Now, who drinks water? Who owns the zebra? 

We will develop a solution, discuss whether it is good enough, whether brute-force would work here, and do some back-of-the-envelope calculations.

## Concept Inventory

As usual, we start making an inventory of the relevant concepts we need to deal with. The first concept is **houses**: there are 5 of them. Then there are **properties** of the inhabitants of these houses, and precisely:

- Nationality
- Color of the house they live in.
- Pets they own.
- Drinks they drink.
- What they smoke.

Then there is a notion of **assignment** of the properties to houses. We can think of assigning, say, **color** blue to house number two, or Englishman to the red house. There is the **location** of the house (the first one, the middle one, etc, the house on the right or next to another house, and so on.)

The question is now, do we need to separate out the different types of assignment?

- Property name / description: Nationality / lived in.
- Do we just need the notion of a property group? For example, the Englishman, Norwegian, Japanese, Spaniard, and Ukranian belong to the same property, but we don't need to name it that way.
- Can we ignore this notion of grouping altogether.

The first two choices would both be reasonable choices, but the third one would not. For example, if red is assigned to house n.2, then blue cannot be assigned to house n.2, but orange juice can be assigned to house n.2. There is therefore an idea that properties inside a group are mutually exclusive and properties outside of a group are not, and this is an important concept to consider.

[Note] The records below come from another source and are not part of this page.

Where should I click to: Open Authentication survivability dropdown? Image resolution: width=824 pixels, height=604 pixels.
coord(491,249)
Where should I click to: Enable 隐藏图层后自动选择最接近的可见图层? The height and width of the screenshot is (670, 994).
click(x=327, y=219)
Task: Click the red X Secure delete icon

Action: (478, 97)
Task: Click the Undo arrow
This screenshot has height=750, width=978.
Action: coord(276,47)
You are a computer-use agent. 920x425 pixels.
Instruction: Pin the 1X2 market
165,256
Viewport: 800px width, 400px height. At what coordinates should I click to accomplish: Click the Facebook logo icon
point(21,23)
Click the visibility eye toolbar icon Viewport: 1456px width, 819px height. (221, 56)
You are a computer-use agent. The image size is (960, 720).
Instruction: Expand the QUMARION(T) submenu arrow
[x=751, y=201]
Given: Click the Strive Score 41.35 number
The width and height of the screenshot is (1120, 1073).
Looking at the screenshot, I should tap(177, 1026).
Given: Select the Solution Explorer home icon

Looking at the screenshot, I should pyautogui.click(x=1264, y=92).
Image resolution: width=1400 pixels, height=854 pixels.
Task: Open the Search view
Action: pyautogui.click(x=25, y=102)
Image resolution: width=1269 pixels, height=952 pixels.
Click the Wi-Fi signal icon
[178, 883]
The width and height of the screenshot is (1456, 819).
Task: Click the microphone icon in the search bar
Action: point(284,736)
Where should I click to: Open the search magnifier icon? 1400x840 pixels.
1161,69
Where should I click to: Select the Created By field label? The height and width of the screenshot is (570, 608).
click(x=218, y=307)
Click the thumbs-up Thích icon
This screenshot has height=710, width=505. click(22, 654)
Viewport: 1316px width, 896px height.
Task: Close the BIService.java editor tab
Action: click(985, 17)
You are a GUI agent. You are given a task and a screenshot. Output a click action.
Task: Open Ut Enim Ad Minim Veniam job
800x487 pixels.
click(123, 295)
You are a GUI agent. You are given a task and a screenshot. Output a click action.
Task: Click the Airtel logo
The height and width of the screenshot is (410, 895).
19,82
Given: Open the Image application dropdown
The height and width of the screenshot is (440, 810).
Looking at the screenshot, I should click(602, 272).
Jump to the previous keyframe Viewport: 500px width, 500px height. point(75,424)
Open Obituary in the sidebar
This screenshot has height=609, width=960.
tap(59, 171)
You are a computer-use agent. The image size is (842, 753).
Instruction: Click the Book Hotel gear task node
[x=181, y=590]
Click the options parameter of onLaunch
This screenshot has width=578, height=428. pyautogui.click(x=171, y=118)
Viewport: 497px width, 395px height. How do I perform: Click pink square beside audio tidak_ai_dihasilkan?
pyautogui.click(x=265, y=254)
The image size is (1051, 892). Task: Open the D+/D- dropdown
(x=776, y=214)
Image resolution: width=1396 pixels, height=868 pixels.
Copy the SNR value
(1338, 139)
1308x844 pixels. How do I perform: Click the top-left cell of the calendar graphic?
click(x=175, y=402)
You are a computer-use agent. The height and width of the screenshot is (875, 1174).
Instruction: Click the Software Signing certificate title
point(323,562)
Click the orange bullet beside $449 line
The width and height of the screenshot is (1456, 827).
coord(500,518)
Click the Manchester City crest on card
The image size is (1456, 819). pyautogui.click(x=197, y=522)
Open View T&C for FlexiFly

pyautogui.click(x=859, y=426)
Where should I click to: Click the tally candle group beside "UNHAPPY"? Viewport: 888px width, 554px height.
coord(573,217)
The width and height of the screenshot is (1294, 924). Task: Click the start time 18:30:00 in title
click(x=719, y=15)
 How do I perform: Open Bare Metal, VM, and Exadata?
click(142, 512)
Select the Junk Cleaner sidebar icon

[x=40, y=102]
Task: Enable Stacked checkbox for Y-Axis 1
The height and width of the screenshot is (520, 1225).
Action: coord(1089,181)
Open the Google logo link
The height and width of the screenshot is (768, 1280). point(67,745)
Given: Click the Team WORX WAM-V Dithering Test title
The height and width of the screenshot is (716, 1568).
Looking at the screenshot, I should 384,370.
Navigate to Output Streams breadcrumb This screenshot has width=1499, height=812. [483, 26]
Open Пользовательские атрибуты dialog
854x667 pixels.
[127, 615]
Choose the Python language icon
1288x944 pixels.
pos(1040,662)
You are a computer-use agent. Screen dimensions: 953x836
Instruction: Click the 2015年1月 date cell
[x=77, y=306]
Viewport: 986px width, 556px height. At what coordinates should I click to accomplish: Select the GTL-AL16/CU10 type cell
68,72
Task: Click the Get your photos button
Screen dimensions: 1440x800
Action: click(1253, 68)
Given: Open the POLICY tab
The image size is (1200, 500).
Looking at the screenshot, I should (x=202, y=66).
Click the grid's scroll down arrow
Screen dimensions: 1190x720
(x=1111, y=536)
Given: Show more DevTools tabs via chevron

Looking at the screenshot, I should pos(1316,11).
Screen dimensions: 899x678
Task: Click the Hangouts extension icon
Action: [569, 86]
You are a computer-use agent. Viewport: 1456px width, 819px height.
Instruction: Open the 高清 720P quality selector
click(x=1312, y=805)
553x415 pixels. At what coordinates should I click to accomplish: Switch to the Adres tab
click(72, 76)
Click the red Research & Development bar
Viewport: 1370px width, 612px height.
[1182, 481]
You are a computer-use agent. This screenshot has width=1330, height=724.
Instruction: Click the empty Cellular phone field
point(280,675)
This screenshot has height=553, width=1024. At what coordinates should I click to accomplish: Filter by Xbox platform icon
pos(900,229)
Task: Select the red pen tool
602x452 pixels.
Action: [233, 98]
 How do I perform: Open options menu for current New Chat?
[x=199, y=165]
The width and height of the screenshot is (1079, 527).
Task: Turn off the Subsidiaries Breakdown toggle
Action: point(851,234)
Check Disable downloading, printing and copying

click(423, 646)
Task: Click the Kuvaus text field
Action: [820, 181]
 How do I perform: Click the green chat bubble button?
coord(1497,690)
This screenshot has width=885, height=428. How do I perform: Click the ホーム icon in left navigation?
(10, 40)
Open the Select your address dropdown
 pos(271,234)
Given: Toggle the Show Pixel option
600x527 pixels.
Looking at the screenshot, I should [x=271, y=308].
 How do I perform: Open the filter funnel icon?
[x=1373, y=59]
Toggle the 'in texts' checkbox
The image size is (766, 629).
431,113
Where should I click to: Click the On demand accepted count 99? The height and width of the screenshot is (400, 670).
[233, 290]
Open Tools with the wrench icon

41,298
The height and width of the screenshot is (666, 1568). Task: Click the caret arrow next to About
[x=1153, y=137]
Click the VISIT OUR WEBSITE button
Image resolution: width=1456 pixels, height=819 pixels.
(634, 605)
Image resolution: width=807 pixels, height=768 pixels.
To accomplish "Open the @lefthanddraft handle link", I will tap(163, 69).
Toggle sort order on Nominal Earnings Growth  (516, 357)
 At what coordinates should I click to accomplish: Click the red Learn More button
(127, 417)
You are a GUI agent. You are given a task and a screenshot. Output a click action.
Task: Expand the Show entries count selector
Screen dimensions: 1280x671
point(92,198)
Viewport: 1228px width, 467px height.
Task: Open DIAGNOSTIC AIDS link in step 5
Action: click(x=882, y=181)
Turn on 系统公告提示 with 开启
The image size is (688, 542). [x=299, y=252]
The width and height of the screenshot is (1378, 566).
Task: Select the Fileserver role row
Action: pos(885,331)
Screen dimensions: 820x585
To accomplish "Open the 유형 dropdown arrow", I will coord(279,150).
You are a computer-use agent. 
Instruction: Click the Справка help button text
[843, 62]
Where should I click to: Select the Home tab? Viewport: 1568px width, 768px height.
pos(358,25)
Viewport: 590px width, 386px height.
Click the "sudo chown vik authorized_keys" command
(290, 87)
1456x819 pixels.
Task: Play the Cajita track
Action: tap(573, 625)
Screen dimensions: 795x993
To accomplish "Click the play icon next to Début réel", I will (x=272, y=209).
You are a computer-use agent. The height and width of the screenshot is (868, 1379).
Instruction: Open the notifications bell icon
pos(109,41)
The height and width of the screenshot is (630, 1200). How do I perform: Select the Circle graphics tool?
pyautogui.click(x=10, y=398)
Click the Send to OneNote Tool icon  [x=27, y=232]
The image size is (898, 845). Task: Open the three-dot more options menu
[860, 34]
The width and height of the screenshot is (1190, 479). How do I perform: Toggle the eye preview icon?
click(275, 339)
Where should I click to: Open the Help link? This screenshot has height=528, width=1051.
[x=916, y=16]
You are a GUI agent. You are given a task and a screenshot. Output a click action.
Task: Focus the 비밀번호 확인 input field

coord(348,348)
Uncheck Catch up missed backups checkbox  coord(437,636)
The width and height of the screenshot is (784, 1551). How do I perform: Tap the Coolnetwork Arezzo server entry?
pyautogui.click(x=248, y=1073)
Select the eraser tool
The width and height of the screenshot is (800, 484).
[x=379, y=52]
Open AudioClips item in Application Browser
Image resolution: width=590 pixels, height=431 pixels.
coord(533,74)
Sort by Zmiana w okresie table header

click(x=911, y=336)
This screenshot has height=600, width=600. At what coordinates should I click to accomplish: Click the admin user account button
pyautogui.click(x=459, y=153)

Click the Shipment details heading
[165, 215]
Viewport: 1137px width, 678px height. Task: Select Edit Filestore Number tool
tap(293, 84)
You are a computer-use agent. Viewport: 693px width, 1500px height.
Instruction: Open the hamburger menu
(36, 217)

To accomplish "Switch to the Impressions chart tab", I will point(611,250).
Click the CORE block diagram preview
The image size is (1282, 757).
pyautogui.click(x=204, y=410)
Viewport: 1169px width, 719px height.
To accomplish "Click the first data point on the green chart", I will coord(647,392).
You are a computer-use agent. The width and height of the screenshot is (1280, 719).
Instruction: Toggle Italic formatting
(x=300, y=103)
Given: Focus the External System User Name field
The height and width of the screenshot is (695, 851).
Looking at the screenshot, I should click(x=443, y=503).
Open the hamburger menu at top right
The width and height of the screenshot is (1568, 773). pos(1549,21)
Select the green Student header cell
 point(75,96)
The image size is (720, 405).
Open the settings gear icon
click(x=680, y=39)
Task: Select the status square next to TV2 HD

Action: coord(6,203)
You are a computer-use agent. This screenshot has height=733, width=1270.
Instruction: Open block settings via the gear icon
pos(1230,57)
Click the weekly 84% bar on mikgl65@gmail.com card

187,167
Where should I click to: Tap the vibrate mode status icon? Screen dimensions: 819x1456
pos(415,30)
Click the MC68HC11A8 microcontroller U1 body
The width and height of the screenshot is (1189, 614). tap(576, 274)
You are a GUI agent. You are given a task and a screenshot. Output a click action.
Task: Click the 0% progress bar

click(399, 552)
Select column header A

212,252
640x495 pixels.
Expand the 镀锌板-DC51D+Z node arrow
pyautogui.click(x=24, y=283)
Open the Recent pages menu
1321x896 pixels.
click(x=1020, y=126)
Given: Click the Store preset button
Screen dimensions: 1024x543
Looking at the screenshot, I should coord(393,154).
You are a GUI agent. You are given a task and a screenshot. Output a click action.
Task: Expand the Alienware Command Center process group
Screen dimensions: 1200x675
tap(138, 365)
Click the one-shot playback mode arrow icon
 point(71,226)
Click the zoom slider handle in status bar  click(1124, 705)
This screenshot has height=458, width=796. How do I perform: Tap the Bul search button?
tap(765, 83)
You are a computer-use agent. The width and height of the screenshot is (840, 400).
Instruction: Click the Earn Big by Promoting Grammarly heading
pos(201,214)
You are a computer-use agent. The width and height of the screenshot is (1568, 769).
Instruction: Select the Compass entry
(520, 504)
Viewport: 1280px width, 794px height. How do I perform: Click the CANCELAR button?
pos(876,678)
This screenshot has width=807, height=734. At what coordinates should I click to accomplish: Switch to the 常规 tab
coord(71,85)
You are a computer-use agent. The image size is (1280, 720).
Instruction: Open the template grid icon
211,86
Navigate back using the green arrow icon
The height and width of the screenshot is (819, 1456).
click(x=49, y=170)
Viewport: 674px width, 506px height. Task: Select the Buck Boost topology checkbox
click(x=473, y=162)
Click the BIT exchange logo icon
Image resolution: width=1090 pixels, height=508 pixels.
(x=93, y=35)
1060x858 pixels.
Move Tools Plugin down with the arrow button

The key point is getting the assignments right. It requires a lot of clever reasoning, but we want to try a "trial and error" apperoach. If we put the Englishman in house 1, where can we put the Spaniard? Since they are members of the same property group, i.e., nationality, they cannot be in the same house, therefore we can place the Spaniard in house 2, 3, 4, or 5. For a single property group there are $5!$ possibilities. Since we have 5 property groups, we have ${5!}^5 = 24883200000$ possibilities, i.e., almost 25 billion! A back of the envelop estimate would be the following:

- $5! = 120 \approx 10^2$
- ${5!}^5 \approx {10^2}^5 = 10^{10}$
- We have approximated down from 120 to 100 in the beginning, so we may need to approximate up. Let's say 20 billion.

Modern computers can roughly do 1 billion operations per second on a "good second", i.e., one without page faults or cache misses. If we were in the range of millions, we would be fine. This is the "happy valley of computation". If we were in the range of trillions, we could say upfront that the brute force approach is not feasible. We are in the middle, so it's not clear.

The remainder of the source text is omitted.